Biden unveils $2T American Jobs Plan to boost infrastructure
The White House is set to announce a massive plan for everything from highway bridges to electric-vehicle charging stations funded by tax hikes on corporations.
![United States President Joe Biden's American Jobs Plan, set to be announced in Pittsburgh, Pennsylvania, will total $2 trillion in projects [File: Evan Vucci/AP Photo]](https://www.aljazeera.com/wp-content/uploads/2021/03/AP21089665350559.jpg?resize=770%2C513)
United States President Joe Biden is set to unveil an ambitious development plan Wednesday that includes boosting the country’s ageing infrastructure and fighting climate change — all paid for with a series of tax increases on corporations.
It’s the veteran inside-the-beltway dealmaker’s answer to former President Donald Trump’s lacklustre “infrastructure week”, an initiative that became a long-running, Groundhog Day-esque joke in Washington when it failed to get off the ground because it was too expensive and complicated.
Despite his previous career in real estate, Trump’s penchant for building never did shine brightly in the White House. Now, Biden has set an agenda to rebuild the US’s roads, bridges, ports, airports and more, an endeavour that comes on the heels of his $1.9 trillion American Rescue Plan that pumped stimulus money into the coronavirus-ravaged American economy.
The first half of Biden’s Build Back Better package, the American Jobs Plan, is set to be announced in Pittsburgh, Pennsylvania, with projects costing around $2 trillion. The second half of the proposal, the American Families Plan, is for big-ticket programmes around “social infrastructure” like universal pre-kindergarten and health-care reforms and will likely take shape as an additional $2 trillion bill a few weeks down the road.
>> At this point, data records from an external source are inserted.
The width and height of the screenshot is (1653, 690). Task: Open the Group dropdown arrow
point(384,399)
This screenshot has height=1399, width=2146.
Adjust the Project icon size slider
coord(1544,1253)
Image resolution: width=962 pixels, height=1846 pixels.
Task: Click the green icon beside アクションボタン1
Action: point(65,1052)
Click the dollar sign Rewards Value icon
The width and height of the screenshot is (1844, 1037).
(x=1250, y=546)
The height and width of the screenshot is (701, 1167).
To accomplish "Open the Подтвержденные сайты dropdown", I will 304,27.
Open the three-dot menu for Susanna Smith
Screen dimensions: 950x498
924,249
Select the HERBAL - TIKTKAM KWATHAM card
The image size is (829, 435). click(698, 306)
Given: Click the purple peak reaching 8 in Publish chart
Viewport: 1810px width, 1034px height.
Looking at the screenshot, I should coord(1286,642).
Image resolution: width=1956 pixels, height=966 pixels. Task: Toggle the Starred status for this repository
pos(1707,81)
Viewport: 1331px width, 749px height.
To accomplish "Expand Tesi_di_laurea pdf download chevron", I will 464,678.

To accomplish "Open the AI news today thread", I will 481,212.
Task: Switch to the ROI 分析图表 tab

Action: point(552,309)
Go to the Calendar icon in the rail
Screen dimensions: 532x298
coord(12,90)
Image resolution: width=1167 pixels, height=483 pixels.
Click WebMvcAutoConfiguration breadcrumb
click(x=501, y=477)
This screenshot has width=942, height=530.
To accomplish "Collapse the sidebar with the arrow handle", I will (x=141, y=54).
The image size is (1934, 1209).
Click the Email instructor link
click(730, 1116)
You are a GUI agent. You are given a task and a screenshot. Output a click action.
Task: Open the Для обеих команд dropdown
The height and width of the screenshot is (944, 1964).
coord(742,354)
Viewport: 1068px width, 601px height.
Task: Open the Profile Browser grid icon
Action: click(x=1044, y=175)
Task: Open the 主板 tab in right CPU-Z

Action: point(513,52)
“America has underinvested in infrastructure for more than a generation,” Aaron Klein, a senior fellow at the Brookings Institution, told Al Jazeera. “The devil is always in the details, but it is a promising sign that President Biden is thinking big and bold.”
“The interstate system famously began under President Eisenhower in the 1950s and ordinary Americans benefit from it every day,” he added. “Infrastructure takes time to build but the benefits last for generations.”
‘Only as strong as its weakest link’
The first step, many experts say, is to fix and upgrade old highways, tunnels, dams and levees to the tune of $1 trillion.